Lavoro agile e sostenibile: conversazione con Raffaella Amoroso

Vi propongo una nuova ed interessante intervista sul tema del lavoro agile, grazie Raffaella!


 
 

Andrea Licata: Potresti presentarti brevemente? Di cosa ti occupi?

Raffaella Amoroso: Sono comasca, ma di casa a Milano da ormai 10 anni. Ho una piccola società di comunicazione (prevalentemente digitale) che si chiama ART-Sharing.
Ho anche un blog dove scrivo un po’ di me e soprattutto delle cose che mi piacciono. È la mia salsa colorata e non a caso si chiama così The Coloured Sauce.
Lavoro ‘per conto mio’, prima come freelance e ora con la mia agenzia, praticamente da sempre. Sono estremamente curiosa e non mi piace annoiarmi.

 

AL: Questo blog dedica spazio allo smart working, alla ricerca di buone pratiche e storie da raccontare. Qual è la tua esperienza in questo senso?

RA: Come dicevo prima, ho sempre lavorato per conto mio. A parte brevi esperienze professionali durante gli studi, che mi sono servite per pagarmeli e per mantenermi durante i primi anni a Milano, ho sempre seguito una strada alternativa rispetto a quella dei miei ‘colleghi’ universitari. Non ho mai cercato il posto fisso e non ho mai visto nel lavoro dipendente una certezza (non solo economica, ma anche psicologica). Ho sempre cercato di costruirmi la mia strada, fatta dalle mie competenze e da ciò a cui mi sono sempre sentita più affine.
Ho quindi sempre lavorato da ovunque mi trovassi (ufficio prestato da altri, casa, ufficio mio, ma anche bar, mare, montagna, metropolitana, ecc.) senza problemi: l’importante è la qualità del lavoro che svolgi e non certo il luogo in cui ti trovi a doverlo effettivamente fare.

 

AL: Quali vantaggi il lavoro a distanza attraverso Internet ci consente oggi? (ad es. tempo libero, riduzione di costi ed emissioni …).

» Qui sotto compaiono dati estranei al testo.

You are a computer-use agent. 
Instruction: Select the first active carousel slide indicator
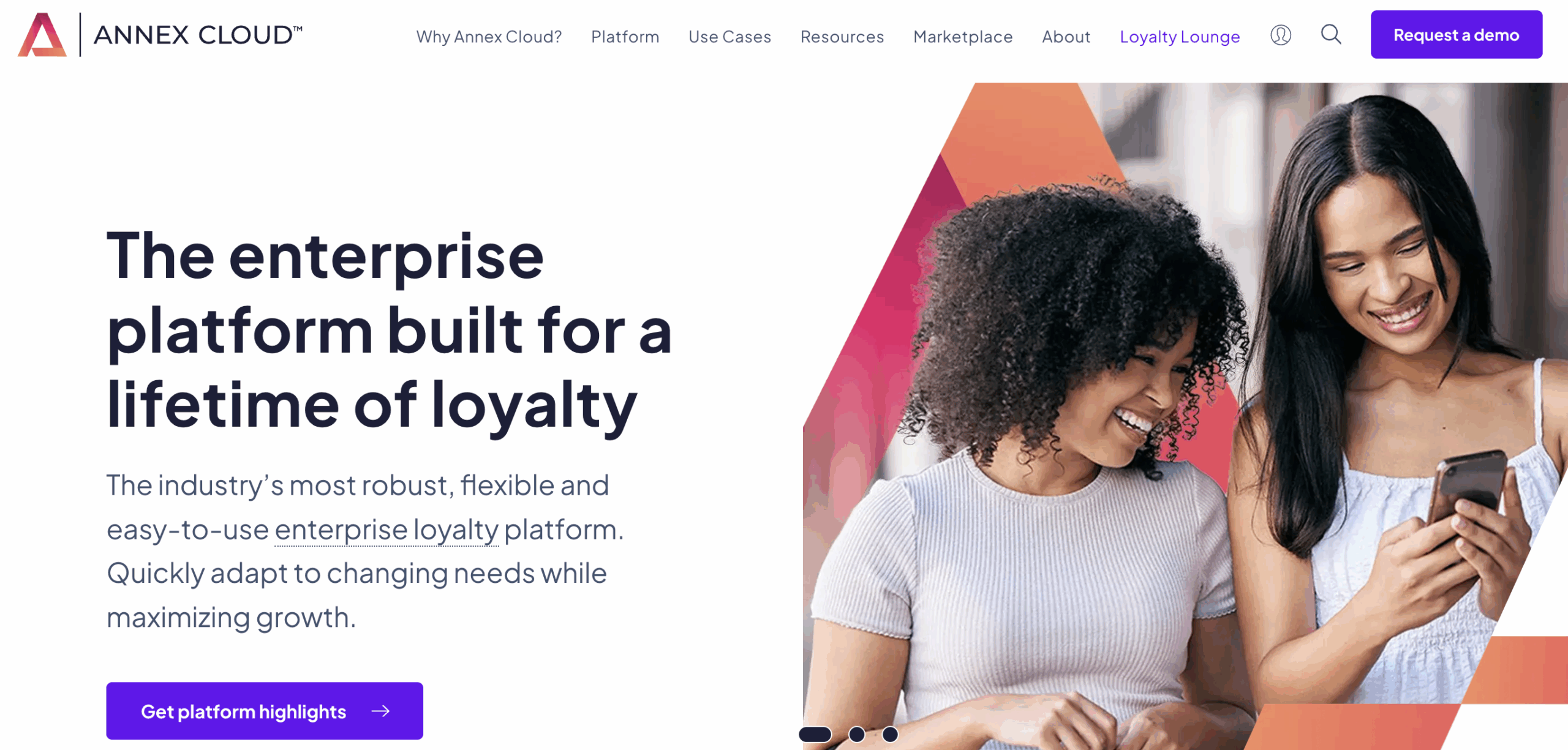[x=815, y=734]
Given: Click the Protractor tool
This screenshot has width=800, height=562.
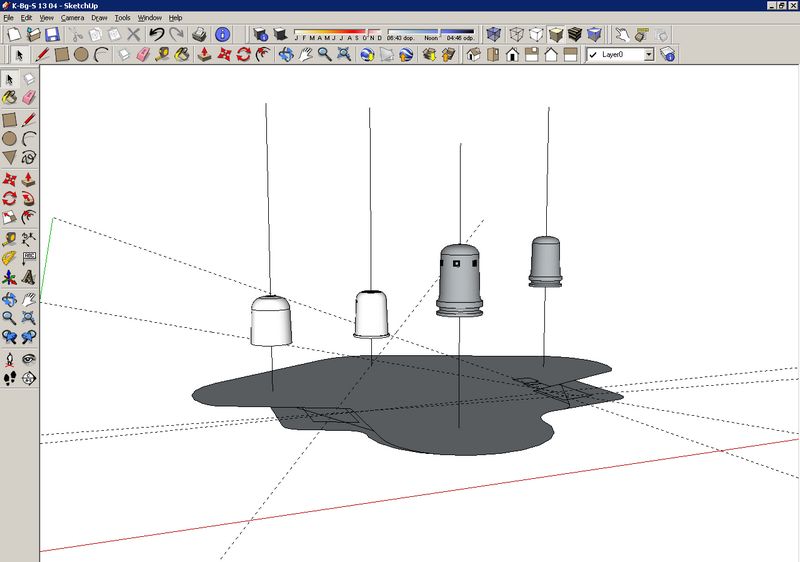Looking at the screenshot, I should point(9,257).
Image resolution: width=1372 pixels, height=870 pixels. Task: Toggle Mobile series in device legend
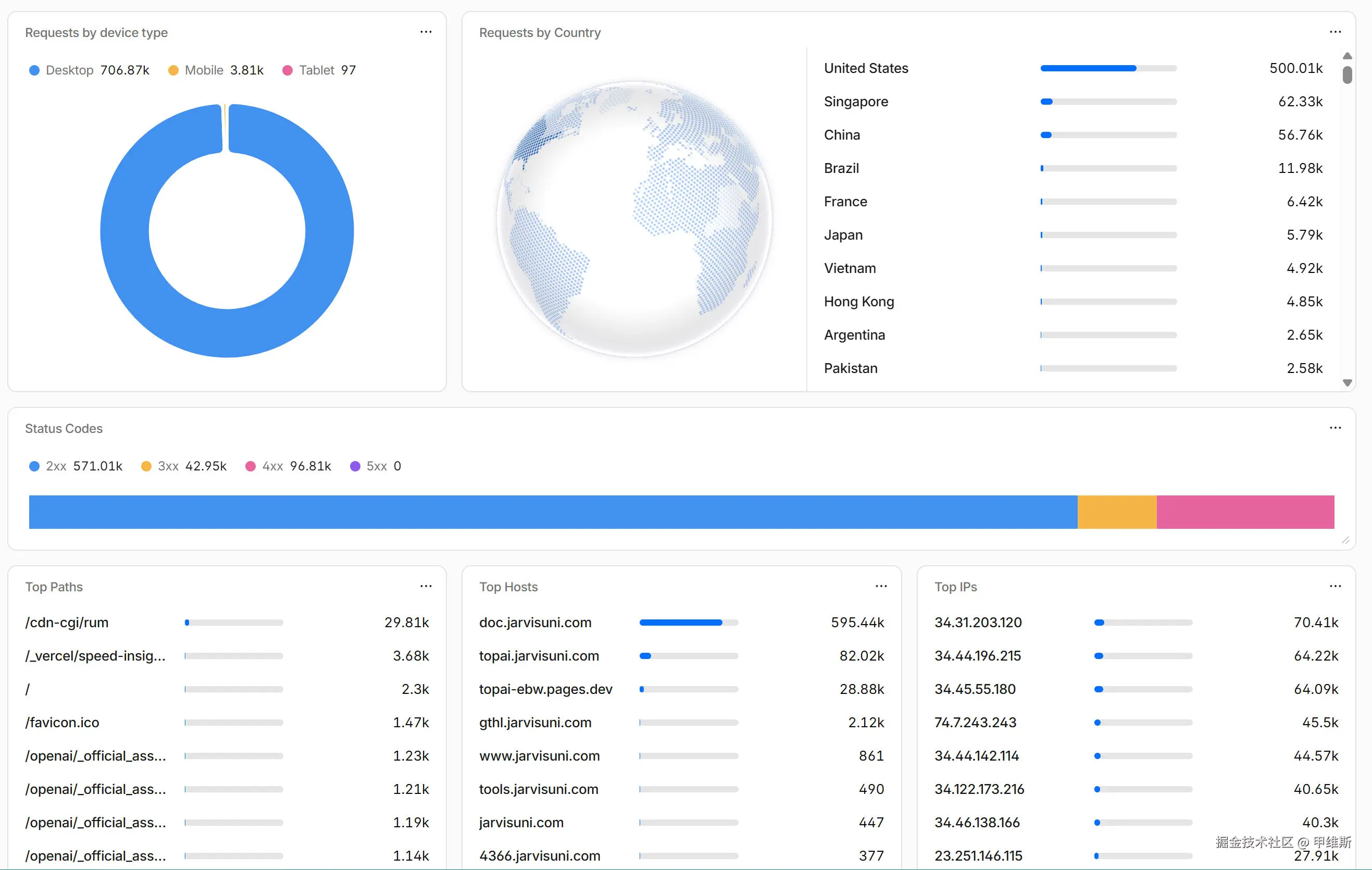pos(216,70)
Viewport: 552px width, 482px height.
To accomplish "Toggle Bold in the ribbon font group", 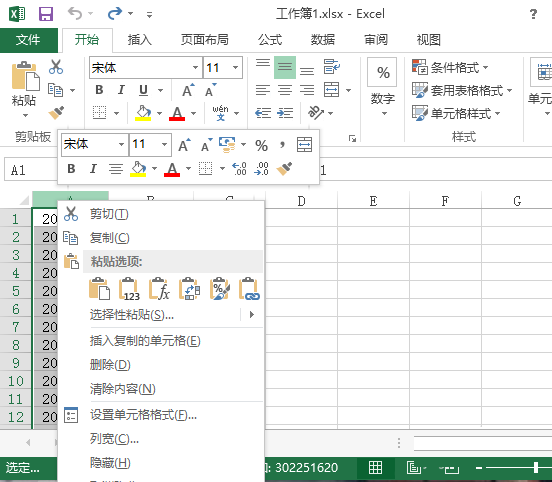I will (x=99, y=90).
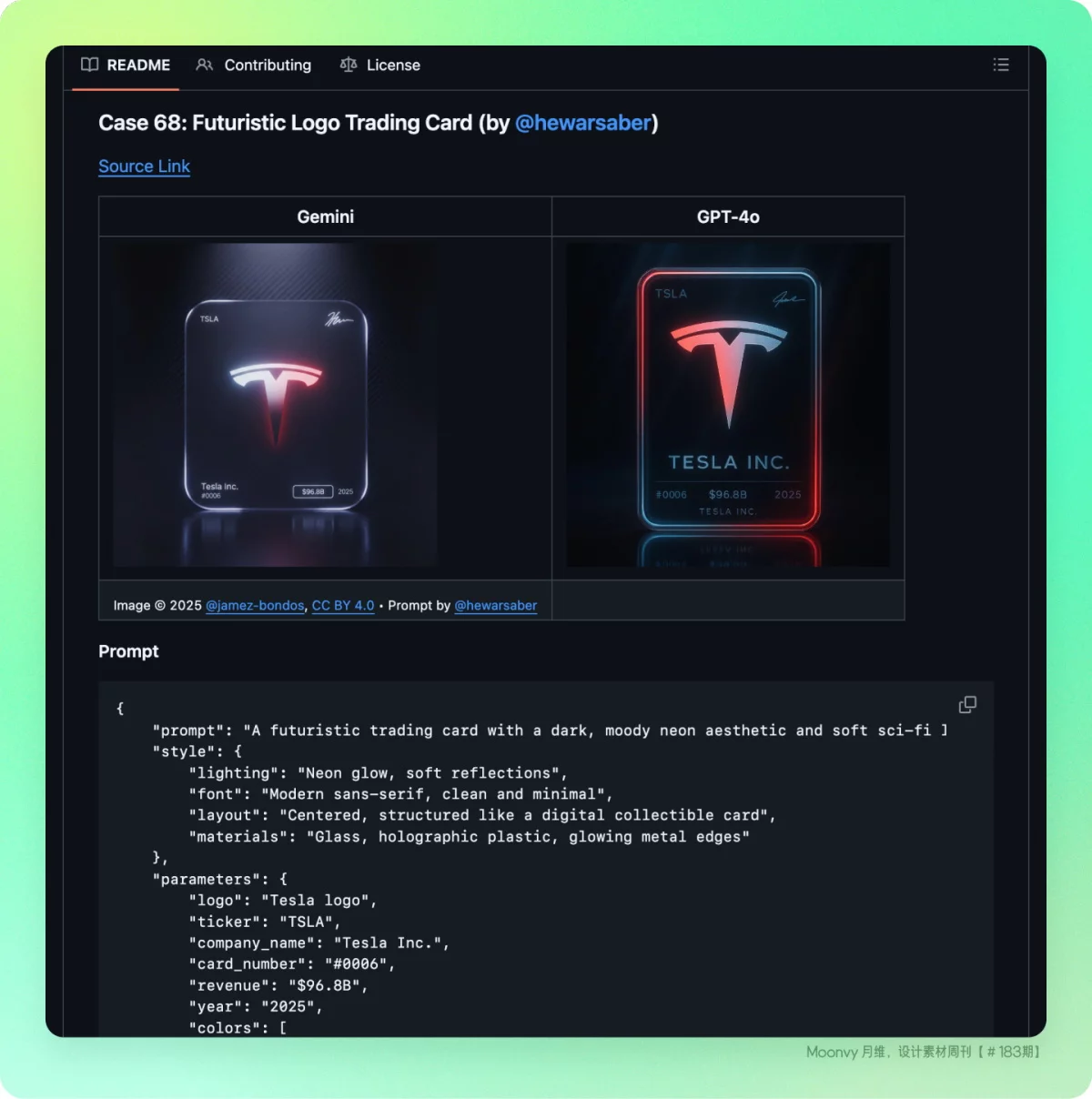Screen dimensions: 1092x1099
Task: Click the Gemini column header
Action: 325,217
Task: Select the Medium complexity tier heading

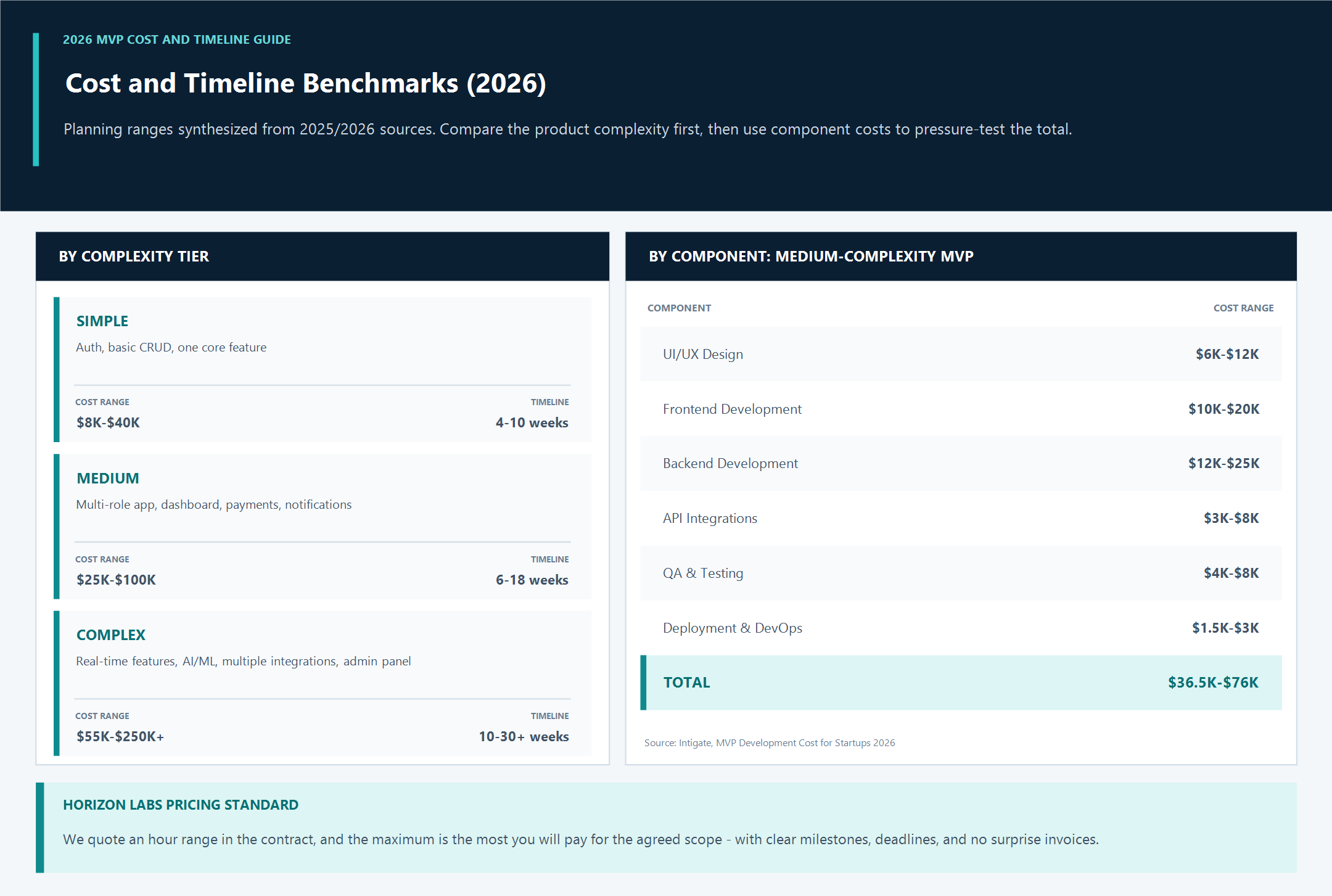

RA: Svincolare il lavoro da un luogo e da un orario consente una maggiore sostenibilità sia a chi il lavoro lo svolge, sia ad altri attori sul mercato che ne vengono indirettamente o anche marginalmente coinvolti.
Il lavoro agile, così come viene chiamato oggi, permette un risparmio di tempo, tolto al viaggio per raggiungere il luogo di lavoro e per tornare alla propria abitazione, una conseguente riduzione delle emissioni e dei costi da sostenere per muoversi. Il vantaggio è sia del lavoratore che può godere di più spazi sia per sè, sia, perché no, per il lavoro stesso, sia per il datore di lavoro che perde sì la presenza fisica del suo collaboratore, ma ci guadagna in termini di efficienza.

 

AL: Ci sono degli aspetti problematici?

RA: Il datore di lavoro deve sicuramente avere fiducia nei suoi collaboratori e quindi, di riflesso, nel suo modo di condurre l’azienda e nell’azienda stessa.
Il lavoratore da parte sua deve essere messo in condizioni di lavorare da remoto: la mancanza di banda larga in molte zone d’Italia rende il lavoro agile una vera e propria utopia.

 

AL: Ritieni che queste forme di lavoro si svilupperanno in futuro? Cosa potrebbe incentivarle? Hai delle proposte da condividere?

RA: Sicuramente sì. A incentivarle potrebbe essere una diversa cultura del lavoro, lontana dal timbro del cartellino e dalla gerarchia a tutti i costi, ma invece vicina alla flessibilità, alla condivisione e allo scambio aperto e sincero di idee e di modalità da mettere in atto per portare a termine un progetto.
Infrastrutture tecnologiche e di telecomunicazione adeguate non farebbero altro che migliorare la condizione e incentivare il lavoro visto non tanto come obbligo, quanto invece come opportunità.

 
 

Raffaella Amoroso

Raffaella Amoroso, comasca residente a Milano: digital PR, blogger e co-founder dell’agenzia di comunicazione ART-Sharing.